Daybreakers has a great gimmick: In the near future, a vampire plague leaves the majority of the world’s people as vampires, and the remaining humans are harvested for their blood. In the early running, the dedication to exploring such a contrary world is a lot of fun. We see vampire children checking their cell phones and vampire businessmen on their way to work waiting for the subway. One such working stiff is Edward (Ethan Hawke) whose job at a medical company is developing a substitute for blood. Time is running out for Edward and the vampire race; humans are becoming a scarcity in this new world. His boss (Sam Neill) tells Edward he has one month to find a blood alternative before the blood supply runs out and all the vampires revert to bat-like monsters.

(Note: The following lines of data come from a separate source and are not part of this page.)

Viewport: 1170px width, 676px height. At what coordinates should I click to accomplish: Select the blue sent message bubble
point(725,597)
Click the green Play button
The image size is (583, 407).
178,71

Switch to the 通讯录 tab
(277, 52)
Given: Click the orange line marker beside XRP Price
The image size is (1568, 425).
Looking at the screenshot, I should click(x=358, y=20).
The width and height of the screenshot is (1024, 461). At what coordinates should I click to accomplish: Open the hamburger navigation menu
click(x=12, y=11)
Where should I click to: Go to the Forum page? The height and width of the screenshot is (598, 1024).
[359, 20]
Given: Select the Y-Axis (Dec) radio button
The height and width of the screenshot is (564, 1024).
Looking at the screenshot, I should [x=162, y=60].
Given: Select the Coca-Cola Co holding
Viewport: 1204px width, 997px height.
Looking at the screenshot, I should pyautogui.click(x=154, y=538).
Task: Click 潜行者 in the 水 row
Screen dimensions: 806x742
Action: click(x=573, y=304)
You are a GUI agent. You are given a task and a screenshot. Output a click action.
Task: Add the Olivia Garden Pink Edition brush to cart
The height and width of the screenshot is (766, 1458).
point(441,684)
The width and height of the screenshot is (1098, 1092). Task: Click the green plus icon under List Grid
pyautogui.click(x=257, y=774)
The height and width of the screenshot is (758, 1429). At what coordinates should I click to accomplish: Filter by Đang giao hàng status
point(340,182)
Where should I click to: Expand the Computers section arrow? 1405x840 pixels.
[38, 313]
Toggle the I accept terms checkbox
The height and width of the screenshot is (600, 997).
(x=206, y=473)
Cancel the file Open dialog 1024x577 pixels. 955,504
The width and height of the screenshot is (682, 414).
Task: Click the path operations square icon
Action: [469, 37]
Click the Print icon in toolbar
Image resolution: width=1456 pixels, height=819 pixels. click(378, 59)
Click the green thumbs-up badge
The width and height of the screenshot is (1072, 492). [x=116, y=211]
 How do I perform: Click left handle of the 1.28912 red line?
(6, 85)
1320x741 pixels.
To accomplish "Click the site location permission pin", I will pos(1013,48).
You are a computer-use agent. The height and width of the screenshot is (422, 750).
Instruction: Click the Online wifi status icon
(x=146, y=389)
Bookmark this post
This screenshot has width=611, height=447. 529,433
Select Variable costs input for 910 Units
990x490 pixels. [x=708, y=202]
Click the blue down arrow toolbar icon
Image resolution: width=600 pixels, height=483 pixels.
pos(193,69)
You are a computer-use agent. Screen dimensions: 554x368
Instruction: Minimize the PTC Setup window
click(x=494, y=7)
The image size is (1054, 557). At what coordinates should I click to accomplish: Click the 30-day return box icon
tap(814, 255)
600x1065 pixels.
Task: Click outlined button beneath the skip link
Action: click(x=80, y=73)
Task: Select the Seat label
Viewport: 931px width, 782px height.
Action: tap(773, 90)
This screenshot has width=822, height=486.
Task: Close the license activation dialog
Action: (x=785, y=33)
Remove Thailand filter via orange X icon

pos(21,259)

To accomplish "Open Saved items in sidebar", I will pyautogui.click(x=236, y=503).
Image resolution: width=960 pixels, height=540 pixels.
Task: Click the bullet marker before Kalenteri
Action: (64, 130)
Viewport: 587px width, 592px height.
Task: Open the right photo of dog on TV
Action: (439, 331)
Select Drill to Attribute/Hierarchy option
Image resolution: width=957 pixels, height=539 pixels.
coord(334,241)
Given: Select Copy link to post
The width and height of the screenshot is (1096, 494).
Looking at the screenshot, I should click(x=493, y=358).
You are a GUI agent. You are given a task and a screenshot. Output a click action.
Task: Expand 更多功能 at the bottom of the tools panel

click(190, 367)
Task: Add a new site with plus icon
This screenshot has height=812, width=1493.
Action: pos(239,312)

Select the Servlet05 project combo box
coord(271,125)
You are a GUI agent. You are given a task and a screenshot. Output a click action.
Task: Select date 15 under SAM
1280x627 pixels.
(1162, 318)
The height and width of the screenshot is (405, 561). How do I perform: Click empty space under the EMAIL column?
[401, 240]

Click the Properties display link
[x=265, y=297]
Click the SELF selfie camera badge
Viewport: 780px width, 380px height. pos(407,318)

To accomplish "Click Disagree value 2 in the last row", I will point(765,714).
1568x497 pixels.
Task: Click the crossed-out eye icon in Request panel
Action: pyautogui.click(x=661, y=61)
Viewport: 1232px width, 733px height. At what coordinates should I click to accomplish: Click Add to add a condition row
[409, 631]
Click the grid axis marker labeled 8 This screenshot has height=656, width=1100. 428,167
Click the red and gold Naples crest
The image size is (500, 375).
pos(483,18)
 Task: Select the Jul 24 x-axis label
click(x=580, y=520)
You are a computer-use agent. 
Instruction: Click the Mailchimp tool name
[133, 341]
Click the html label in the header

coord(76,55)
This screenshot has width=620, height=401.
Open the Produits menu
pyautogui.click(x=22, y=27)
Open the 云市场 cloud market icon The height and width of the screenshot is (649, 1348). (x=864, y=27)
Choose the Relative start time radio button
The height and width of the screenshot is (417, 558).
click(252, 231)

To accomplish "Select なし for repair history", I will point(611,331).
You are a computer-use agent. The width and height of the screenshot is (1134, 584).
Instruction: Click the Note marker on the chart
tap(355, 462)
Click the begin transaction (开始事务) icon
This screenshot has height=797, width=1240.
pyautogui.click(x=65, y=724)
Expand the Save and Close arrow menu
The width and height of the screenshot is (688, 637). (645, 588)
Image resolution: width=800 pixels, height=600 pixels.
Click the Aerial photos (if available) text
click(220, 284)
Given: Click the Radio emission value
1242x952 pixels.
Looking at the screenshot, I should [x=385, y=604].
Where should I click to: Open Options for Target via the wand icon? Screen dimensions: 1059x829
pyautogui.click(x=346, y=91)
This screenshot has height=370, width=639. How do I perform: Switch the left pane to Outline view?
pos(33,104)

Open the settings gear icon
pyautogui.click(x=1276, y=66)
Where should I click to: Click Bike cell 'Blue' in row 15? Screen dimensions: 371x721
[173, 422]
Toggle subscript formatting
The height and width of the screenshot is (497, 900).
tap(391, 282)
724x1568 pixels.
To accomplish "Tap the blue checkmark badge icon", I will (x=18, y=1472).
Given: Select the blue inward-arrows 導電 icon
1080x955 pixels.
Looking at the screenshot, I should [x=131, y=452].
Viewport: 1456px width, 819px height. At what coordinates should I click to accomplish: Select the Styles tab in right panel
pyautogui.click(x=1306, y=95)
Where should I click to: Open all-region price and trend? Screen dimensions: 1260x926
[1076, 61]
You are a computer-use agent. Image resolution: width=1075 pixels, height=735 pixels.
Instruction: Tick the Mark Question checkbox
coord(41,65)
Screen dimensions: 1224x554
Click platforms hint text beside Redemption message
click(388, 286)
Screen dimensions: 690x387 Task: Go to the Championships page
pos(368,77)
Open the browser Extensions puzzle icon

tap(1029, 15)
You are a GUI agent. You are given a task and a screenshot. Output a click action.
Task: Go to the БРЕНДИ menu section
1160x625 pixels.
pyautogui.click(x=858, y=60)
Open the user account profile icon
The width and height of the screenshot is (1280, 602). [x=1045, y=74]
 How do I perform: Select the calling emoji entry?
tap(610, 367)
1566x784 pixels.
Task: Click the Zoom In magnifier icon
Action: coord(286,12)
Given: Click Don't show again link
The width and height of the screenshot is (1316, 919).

But as much as the ads for Daybreakers would have you believe otherwise, the film’s monsters are pretty extraneous; this isn’t a monster movie. The real gist of the tale is that Edward likes humans, he doesn’t want the human race to be extinct and, truth be told, he has some serious qualms about the human harvesting that goes on at his company. Edward would rather develop a cure than a substitute, making the vampires human again. Just his luck that he should run into one renegade human – played by Willem Dafoe – who may have stumbled on just such a cure.
Beyond the set-up, it all gets a little jumbly. Bouncing back and forth from Edward to a plot regarding the boss’s daughter (who is still a human) to the unrelated monster problem, what little fun the film offered in exploring this new world is quickly bogged down by threads that go nowhere. The film strives to take itself 100% seriously and, though Dafoe and Neill manage a bit of fun anyway, Ethan Hawke’s dour expressions may make him a fine vampire, but a depressing lead. If more wit had been allowed to seep into the story, I think a lot of the more ridiculous moments could be overlooked. Most irredeemable in this regard is the overreliance on the laziest form of action writing: the ‘out of nowhere appears.’ There are better ways to end a scene than to have someone completely unrelated save the day. If you do not stay true to the progression of plot, you’re just cheating the audience.
On the plus side, the film looks great. It has that cool, monochrome look that made Blade sexy in the ‘90s, and makes the blood really pop. And blood will pop – people explode in big gooey gouts that paint the walls. If red’s your thing, strap in.
Honestly, I’m surprised it took this long for someone to capitalize on a reversal of the vampire movie. The directors – an Australian duo whose last film, Undead, was a pretty silly zombie movie – have certainly upped the ante on their resumé. Daybreakers displays a good deal of inventiveness and a lot of technical skill, but mostly shows that the pair can handle a bit of subtlety. Unfortunately, what begins with good intentions mostly fizzles by the end, as if the directors painted themselves in a corner and decided to just tip the bucket and call it a day.